As those same investors know, IBM has been struggling competitively since 2012, as net profits have declined from $16 billion to $12 billion. The blow has been softened somewhat due to IBM repurchasing almost 300 million of its then-existing 1.1 billion shares outstanding in 2012 to bring the total down to the 800 million range today, but ultimately, earnings per share have declined from $14.37 to $13.90 over the past seven years.
But you know what is often neglected? That IBM has paid out $40.26 per share in dividends over that same time frame. For someone who has owned the stock since 2002, the total dividends collected have been 147% of the purchase price. It creates a bizarre disconnect where the investor would see the actual revenues decline, see the online blog articles declaring that IBM is doomed, see the EPS more or less stagnate, but simultaneously have collected his entire investment and then some back in the form of seventeen year’s worth of dividends.
If those dividends were collected as cash and extracted, the initial capital remaining in the form of IBM stock would be “riskless” in the sense that it had already been repaid and now the investor was, in a sense, playing with house money (though I am not too fond of this analogy because it can be used to justify all sorts of irrationality in future decision-making on the heels of past success).
On Christmas Eve, IBM stock fell to $107 per share. Against stabilized profits per share of $13.90, we were looking at a valuation of 7.7x earnings. With dividends of $6.48 per share, we are talking about a yield that briefly crossed 6% a mere five months ago. I’m not saying I would have rather bought IBM over Apple at $146 during this time frame, but I will say that somewhere out there, there is a guy collecting 6% yield-on-cost on his IBM stock who is probably going to collect $35 in total over the next five years on every $100 invested in IBM stock on December 24, 2018.

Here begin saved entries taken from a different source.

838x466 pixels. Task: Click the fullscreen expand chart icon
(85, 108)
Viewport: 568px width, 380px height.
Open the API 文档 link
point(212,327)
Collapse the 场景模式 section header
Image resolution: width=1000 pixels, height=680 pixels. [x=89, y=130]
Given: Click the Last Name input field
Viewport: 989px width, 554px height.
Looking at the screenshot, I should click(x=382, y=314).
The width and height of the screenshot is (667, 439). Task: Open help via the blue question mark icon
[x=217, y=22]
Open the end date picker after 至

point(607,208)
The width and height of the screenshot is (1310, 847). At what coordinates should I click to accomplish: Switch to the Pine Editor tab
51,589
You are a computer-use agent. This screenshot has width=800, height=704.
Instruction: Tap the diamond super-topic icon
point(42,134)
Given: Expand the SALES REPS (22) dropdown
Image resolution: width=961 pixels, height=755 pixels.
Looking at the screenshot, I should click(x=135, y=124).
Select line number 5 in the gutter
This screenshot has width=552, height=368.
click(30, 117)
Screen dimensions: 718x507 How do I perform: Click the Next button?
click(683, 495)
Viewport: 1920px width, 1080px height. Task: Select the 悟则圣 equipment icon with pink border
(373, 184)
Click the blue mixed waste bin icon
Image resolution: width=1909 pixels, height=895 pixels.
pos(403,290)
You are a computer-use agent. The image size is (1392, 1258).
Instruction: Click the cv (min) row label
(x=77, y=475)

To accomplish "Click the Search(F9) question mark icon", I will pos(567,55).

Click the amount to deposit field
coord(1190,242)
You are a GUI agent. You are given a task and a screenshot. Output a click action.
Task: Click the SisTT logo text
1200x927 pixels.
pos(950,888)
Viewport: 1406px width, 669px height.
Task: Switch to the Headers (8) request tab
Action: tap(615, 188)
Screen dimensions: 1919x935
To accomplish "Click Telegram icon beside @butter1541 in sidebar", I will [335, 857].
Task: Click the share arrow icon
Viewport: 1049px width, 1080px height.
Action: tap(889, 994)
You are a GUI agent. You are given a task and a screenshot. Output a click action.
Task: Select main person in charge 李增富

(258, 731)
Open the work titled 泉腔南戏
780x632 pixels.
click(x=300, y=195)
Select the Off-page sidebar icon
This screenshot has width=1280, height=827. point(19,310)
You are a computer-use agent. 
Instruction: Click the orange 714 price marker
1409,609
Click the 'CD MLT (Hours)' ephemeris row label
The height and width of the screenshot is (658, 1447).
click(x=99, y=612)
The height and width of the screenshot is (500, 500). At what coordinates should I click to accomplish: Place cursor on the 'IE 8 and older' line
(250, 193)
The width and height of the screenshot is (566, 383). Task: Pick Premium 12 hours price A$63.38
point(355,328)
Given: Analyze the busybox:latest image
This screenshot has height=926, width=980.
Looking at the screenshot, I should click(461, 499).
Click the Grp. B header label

I know that most of the investor community regards IBM’s impending acquisition of Red Hat as an overpay, and while that is probably right, it is going to be nice for IBM to own something that is earning $3.8 billion in revenues that are rising at 12% currently (and have risen at 20% annually over the past ten years).
Do I think IBM is something that needs to be added to one’s portfolio? No. Would I rather own Alphabet or Apple over the next fifteen years? Of course. But I do not need to own something or regard it as the most attractive investment in order to learn something from it. And the lesson is that these cash cows that spit off cash can continue to generate a whole lot more value for shareholders than what one might expect during an extended period of underwhelming period.
If you are a true buy-and-hold investor, and particularly if you make investments in a taxable account where decades of capital gains would trigger a steep tax bill in the event of selling, you may encounter the situation where you are sitting on $400,000 in IBM stock that cost you $35,000 in the 1980s. I would sit on my rear, collect the $19,280 in dividends, and deploy them elsewhere. A highly appreciated stock position in dividend mode can deliver a lot of cash to shareholders that can act a self-funding device for your other investments.
And lest we forget, IBM is still earning $12 billion in net profits. There are only 37 other companies headquartered in the United States that could say the same thing. For comparison, there is a Starbucks on every corner and Starbucks still only brings in $3.5 billion in profits per year. The investment community writes about IBM like it is an ossified carcass, but the cash still pours into headquarters and then into the pockets of shareholders as dividends.
A legacy IBM position, or that of any stagnant cash generator, is no tragedy. Take the dividends and get your growth elsewhere.